If you don’t agree and often get frustrated when discussing certain areas of your life together, you are most likely being confronted with a difference in core value.

Core values are the foundation of who you are and how you choose to show up in the world. They impact your decision making process and are the reasoning behind your choices. Shared core values can contribute to great harmony in a relationship, and differences can be an endless source of misunderstandings and / or judgements.

Let’s look at a concrete example:

Do you ever find yourself thinking that your spouse is anal, neurotic or just plain controlling and anxious?

Or are you the one who can sometimes feel like your partner is lazy, too laid back or even somewhat irresponsible?

Whether you like to play first and then use that energy to get your work done, or if you learned that first you do your homework and then you play… how  you experience work and play is about core values.

The most important thing to remember  when you find yourself at the opposite end of the spectrum – in this case responsibility first or enjoyment first – is that neither one of you is right or wrong. Neither core value is better or worse than the other.
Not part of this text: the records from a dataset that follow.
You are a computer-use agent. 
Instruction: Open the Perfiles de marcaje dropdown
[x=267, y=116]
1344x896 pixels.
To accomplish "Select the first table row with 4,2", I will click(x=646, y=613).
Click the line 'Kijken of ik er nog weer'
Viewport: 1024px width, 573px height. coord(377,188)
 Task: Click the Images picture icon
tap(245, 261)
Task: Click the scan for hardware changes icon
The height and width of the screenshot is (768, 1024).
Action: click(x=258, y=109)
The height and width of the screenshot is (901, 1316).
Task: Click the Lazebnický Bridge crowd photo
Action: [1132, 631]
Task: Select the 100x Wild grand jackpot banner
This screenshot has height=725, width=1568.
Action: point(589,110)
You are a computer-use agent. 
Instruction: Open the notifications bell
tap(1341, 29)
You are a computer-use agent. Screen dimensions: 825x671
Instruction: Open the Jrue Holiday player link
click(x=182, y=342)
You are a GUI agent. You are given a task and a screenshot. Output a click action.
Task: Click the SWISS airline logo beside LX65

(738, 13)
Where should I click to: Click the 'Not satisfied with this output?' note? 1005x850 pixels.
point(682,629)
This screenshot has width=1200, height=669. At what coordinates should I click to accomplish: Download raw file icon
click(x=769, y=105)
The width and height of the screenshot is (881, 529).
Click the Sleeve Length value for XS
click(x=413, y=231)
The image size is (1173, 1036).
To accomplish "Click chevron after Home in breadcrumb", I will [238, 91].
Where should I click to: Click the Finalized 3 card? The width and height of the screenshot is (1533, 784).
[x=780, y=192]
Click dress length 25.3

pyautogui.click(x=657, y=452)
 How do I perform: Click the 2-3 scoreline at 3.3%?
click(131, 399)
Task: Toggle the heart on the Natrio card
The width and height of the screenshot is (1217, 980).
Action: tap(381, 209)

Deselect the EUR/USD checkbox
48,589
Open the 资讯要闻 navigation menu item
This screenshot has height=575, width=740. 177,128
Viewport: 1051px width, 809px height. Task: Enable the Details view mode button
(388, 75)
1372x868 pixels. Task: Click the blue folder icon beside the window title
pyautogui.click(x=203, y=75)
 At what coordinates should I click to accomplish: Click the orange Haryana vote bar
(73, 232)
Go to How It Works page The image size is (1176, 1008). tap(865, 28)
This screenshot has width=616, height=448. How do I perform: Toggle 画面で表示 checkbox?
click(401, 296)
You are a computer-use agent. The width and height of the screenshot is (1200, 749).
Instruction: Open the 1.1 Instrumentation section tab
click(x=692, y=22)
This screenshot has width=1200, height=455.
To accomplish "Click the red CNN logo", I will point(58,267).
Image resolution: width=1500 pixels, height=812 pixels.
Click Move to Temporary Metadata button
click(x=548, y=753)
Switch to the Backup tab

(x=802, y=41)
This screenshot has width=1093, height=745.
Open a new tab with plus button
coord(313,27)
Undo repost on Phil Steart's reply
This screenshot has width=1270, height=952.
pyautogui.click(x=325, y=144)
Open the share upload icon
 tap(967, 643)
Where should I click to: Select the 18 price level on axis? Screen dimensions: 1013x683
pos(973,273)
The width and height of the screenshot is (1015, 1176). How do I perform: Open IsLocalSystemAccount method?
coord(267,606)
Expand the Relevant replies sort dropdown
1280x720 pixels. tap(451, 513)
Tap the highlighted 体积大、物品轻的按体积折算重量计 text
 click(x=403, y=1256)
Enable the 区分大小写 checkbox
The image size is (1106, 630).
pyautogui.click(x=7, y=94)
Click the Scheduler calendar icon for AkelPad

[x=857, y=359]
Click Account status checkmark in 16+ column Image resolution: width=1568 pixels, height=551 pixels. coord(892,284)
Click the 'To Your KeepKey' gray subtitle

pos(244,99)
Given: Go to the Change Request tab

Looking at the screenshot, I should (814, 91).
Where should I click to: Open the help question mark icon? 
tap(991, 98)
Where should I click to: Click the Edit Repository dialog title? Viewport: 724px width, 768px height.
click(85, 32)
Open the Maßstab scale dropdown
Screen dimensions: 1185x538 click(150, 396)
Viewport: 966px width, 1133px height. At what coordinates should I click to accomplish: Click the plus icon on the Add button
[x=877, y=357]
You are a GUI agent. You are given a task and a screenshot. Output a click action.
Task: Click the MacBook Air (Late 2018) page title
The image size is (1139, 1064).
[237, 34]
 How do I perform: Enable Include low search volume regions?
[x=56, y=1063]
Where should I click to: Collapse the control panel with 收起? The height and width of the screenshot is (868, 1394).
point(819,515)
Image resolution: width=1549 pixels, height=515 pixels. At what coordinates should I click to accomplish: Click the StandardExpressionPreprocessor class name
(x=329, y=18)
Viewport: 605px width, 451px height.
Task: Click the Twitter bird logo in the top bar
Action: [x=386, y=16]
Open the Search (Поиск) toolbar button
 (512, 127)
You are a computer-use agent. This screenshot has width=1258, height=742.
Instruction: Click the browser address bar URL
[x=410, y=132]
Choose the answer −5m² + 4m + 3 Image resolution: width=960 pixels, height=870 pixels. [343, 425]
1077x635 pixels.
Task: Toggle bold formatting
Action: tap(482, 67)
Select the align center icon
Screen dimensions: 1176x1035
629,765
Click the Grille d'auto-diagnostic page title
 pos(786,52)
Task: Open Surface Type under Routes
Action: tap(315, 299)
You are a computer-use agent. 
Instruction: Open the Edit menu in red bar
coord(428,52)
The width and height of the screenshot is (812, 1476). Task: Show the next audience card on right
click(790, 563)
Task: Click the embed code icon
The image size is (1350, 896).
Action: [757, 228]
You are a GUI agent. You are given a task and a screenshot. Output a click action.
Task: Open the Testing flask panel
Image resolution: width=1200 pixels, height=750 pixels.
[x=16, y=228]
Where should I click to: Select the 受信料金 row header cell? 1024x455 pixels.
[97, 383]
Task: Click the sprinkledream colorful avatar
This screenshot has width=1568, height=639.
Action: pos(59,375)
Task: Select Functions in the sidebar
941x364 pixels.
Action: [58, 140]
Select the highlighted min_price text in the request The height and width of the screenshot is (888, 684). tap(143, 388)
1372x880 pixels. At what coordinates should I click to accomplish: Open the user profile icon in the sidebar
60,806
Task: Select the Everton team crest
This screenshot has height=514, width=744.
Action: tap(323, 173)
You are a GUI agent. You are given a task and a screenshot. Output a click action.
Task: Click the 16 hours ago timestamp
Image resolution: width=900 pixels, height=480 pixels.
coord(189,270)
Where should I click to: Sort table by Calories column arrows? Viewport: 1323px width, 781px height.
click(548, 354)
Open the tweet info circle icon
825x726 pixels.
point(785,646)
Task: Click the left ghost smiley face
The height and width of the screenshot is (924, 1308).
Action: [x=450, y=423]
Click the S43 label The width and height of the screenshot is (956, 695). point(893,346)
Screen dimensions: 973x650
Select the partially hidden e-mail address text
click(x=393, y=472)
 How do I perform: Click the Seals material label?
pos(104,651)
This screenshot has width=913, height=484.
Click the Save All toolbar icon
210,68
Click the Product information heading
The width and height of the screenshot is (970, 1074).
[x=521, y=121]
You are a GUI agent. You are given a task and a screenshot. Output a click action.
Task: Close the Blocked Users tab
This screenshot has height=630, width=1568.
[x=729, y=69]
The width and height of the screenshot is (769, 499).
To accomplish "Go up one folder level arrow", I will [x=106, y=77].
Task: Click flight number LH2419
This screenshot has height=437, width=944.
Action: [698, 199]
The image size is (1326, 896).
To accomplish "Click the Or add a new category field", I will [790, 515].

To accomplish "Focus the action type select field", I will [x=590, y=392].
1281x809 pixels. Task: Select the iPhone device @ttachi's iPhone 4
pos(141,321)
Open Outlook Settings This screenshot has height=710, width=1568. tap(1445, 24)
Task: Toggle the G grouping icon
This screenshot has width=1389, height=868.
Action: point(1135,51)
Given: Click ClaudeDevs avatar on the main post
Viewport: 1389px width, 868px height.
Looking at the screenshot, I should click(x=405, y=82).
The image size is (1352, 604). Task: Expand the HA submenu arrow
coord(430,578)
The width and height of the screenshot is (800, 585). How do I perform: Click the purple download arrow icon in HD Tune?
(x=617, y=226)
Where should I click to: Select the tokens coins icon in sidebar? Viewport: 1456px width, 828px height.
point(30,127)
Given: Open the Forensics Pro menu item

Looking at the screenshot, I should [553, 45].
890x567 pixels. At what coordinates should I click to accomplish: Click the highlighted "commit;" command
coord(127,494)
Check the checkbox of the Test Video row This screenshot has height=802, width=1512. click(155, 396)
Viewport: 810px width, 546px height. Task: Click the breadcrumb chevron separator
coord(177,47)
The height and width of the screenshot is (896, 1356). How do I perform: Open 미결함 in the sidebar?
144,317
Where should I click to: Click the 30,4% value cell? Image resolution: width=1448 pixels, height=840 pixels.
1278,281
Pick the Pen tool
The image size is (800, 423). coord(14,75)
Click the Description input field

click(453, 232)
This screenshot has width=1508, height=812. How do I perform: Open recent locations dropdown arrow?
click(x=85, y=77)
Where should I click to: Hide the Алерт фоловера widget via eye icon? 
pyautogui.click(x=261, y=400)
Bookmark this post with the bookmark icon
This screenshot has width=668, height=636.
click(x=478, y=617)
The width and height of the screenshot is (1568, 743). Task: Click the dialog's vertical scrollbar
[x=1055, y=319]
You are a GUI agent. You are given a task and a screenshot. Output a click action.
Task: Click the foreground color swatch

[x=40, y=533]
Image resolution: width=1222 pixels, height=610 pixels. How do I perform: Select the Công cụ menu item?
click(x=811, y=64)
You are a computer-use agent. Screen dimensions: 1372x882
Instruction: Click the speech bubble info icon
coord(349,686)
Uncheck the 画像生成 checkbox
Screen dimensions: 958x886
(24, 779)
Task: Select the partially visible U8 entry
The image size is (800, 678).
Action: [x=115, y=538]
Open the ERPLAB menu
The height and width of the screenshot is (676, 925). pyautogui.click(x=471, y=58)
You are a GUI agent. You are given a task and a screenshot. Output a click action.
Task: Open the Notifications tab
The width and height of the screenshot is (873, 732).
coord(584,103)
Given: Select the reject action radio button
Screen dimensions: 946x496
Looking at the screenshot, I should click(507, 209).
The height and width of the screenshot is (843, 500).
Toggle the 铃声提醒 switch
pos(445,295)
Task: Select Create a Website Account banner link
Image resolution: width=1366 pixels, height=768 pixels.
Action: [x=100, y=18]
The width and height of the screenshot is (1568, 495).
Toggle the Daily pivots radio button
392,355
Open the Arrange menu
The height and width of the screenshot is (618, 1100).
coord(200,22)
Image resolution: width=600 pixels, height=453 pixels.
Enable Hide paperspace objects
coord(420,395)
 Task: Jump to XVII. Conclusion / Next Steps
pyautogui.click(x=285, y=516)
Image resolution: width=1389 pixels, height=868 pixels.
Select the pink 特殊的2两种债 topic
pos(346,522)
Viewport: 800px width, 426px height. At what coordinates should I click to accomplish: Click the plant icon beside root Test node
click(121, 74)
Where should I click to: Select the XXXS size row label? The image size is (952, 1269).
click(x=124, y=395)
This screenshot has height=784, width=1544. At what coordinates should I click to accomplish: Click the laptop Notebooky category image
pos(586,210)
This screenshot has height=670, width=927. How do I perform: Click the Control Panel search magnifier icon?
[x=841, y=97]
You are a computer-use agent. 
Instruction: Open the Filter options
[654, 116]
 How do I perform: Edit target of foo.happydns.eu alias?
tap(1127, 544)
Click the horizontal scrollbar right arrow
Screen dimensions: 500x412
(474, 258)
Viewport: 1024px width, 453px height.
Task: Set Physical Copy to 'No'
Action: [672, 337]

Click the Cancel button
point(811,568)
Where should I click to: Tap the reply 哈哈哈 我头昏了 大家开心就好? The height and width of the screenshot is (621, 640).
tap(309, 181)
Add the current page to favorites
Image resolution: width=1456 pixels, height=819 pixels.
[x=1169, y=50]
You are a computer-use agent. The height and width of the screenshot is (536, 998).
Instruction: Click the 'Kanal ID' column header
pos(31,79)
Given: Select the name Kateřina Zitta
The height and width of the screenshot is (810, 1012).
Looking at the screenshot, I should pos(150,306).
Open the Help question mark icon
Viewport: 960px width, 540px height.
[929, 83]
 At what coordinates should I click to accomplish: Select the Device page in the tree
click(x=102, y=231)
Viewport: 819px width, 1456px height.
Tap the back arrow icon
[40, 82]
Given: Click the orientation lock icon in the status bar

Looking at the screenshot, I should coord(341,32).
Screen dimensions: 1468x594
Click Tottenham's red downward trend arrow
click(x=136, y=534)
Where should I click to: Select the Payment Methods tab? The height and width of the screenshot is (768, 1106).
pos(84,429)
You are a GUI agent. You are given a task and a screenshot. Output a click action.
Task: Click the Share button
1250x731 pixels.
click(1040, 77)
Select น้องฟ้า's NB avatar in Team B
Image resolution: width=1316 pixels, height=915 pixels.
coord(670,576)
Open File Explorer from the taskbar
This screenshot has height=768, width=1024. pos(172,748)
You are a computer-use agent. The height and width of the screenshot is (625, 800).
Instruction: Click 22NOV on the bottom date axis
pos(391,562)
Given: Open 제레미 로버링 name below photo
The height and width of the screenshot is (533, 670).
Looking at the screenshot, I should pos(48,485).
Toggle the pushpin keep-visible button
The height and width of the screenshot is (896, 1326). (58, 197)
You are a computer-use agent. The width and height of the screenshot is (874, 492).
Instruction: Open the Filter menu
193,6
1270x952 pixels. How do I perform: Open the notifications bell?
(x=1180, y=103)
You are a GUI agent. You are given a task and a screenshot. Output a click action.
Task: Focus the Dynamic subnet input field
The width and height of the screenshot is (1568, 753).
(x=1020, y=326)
It’s when you get caught up in a critical stance of the other person being wrong somehow, that you get stuck in arguments.

What you can do:

  • Discuss your core values and concretely identify where you stand. A great resource for this conversation  is the work of Brent Atkinson, Ph.D at  the
  • Be curious – learn about how or where your partner learned about his or her core values and how she or he feels when the preferred way of approaching life is challenged or compromised
  • Agree and continue to remind yourself that your spouse is not wrong… you are both right and both entitled to honour your core value.
  • Discuss how and where you can compromise – in other words how can you avoid butting heads all the time, what would each one of you be comfortable to settle for or live with
  • Have compassion for each other and this process of being different. The desire or need to do things a certain way is attached to specific anxieties.


Remember, your spouse is not the enemy just because he or she likes to do it differently.

With some compassion, curiosity and humour you can use your differences to create balance and come up with innovative ideas of sharing life together.